Thank you for your guidance,. I apologize for my ignorance but I ended up here after going through a few links which talked about contacting support. But I can't seem to exactly find a way to contact support. What is the proper way to get to Apigee Support? I actually have a paid account so I assume we should get support.

Yes, you should have a way of contacting Apigee Support! Unfortunately I am not a paid customer and I don't know exactly how that works, but I THINK it involves a "support portal" web UI. You login with the credentials that Apigee gave you when you purchased; and then you open a ticket through that UI.

Can you check your email archives to see an email from Apigee describing this?

In the meantime have you considered deleting the existing vhost and creating a new one with the right certs and references?

Thanks again.

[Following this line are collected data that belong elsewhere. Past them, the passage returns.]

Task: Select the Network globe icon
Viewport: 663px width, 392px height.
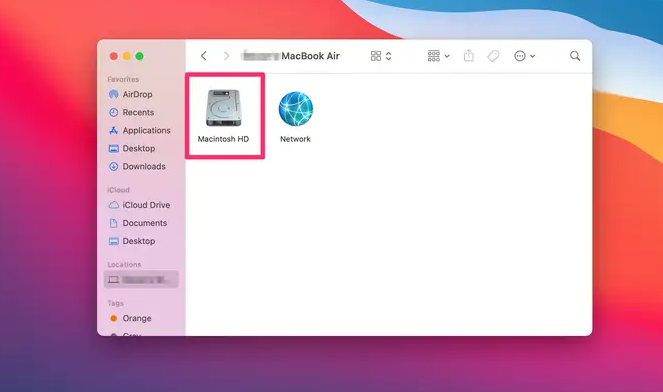Action: [x=296, y=109]
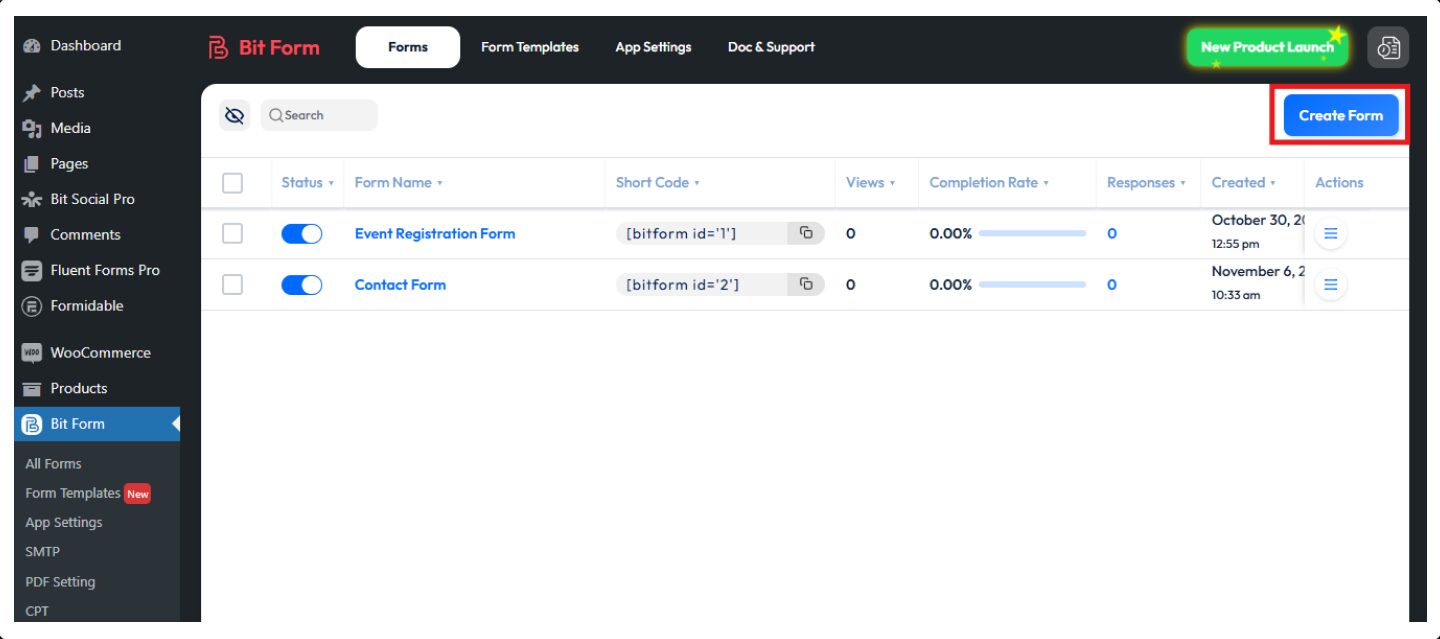Copy the shortcode for Event Registration Form
This screenshot has width=1440, height=639.
point(806,233)
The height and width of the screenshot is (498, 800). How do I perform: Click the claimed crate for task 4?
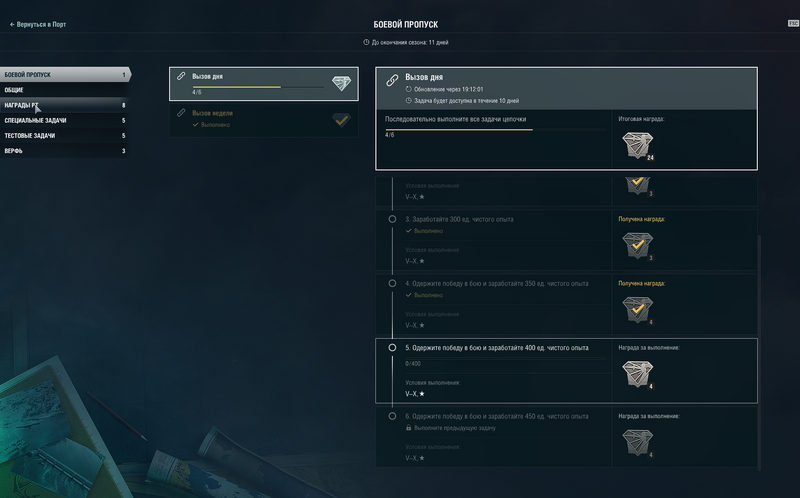(x=638, y=310)
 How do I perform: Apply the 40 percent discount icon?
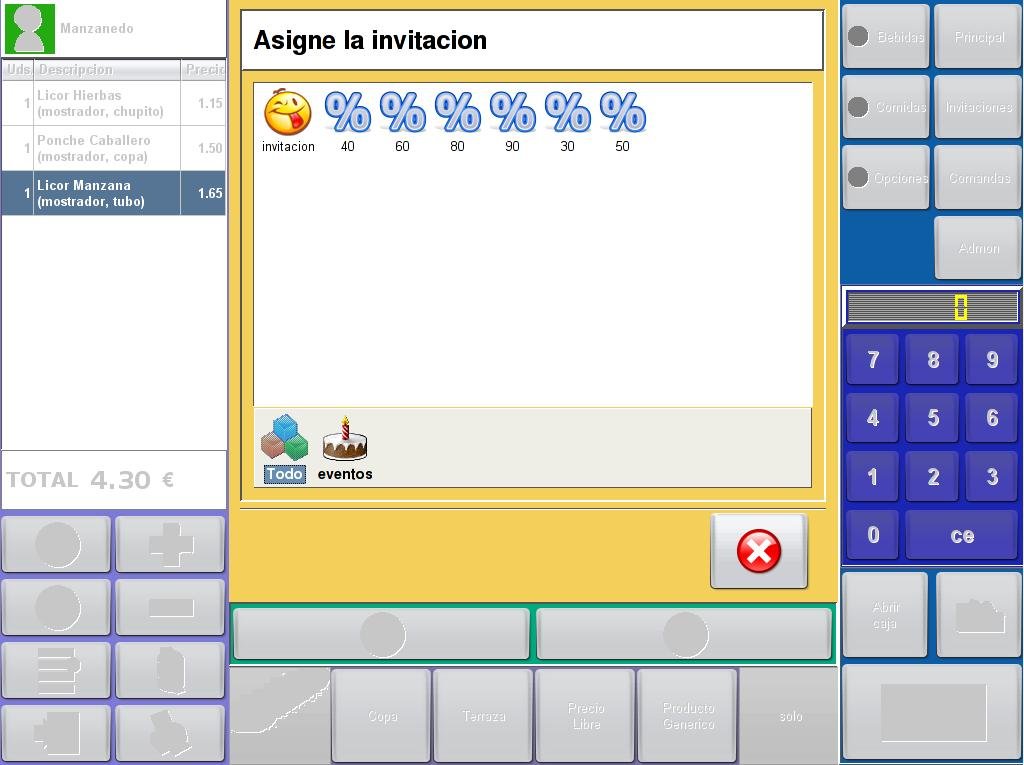[x=347, y=113]
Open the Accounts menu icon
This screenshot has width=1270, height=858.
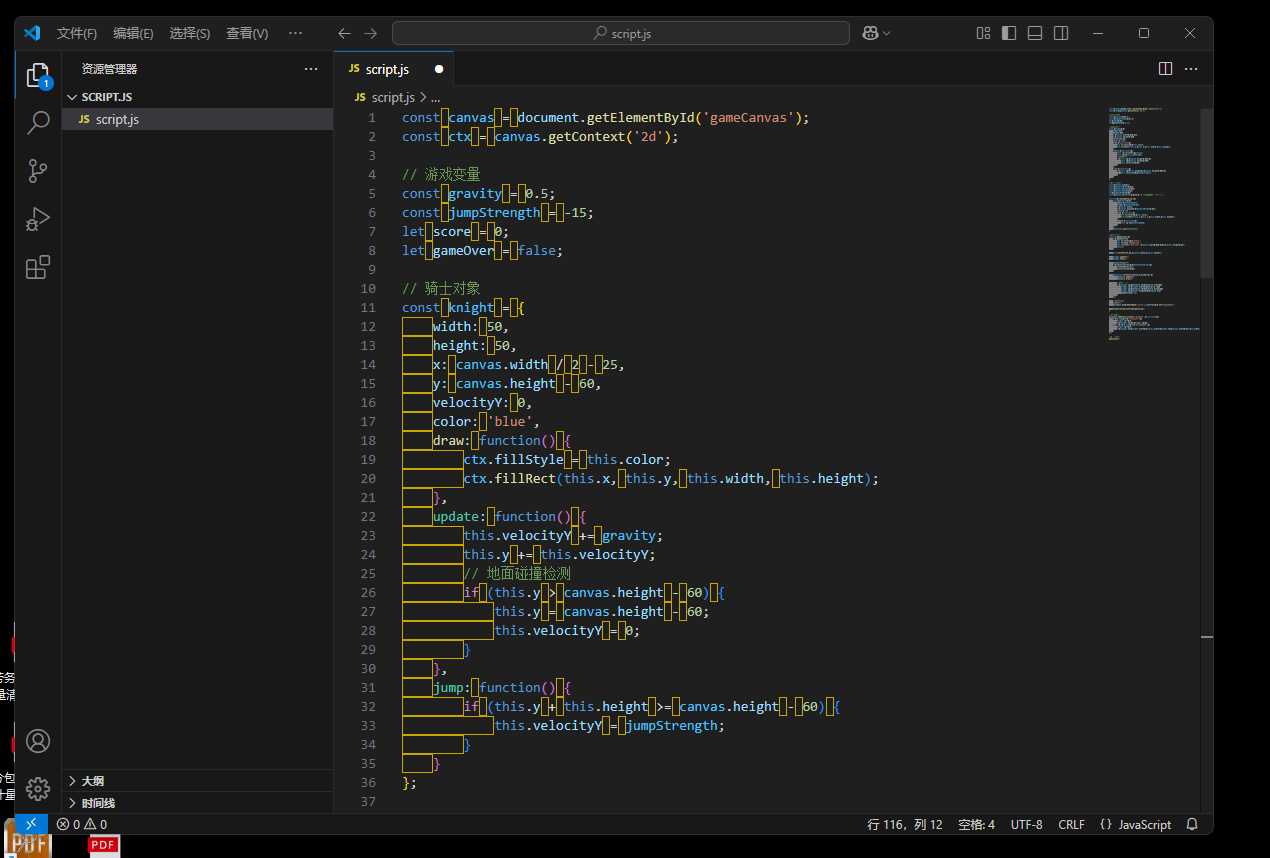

I got an error trying to delete the Virtual Host as it said that it was in use. What I am afraid of is that if I change too many things, it will somehow change my API Proxy (which was originally designed by a previous colleague who is no longer with the company). But in order to delete Virtual Host, do I basically just have to undeploy the proxy app, then delete virtual host, then recreate virtual host, and then redeploy the app? Or is it more complicated than that?

yes, "In use" means you have at least one API Proxy that refers to that vhost AND is currently deployed.

I understand you're concerned about making too many changes and damaging your configuration.

Maybe try it this way:

keep the existing vhost for now.

Create a new vhost (with the Reference to the new keystore) and then also create a new "smoke test" API Proxy; this will be used only to verify the behavior of the vhost. Within that new API Proxy refer to that new vhost.

Deploy and Test that new API Proxy. (It doesn't have to do anything; it can be a loopback proxy, just returning a static response). If it works (returns the right cert/key or whatever), then you know your new vhost works.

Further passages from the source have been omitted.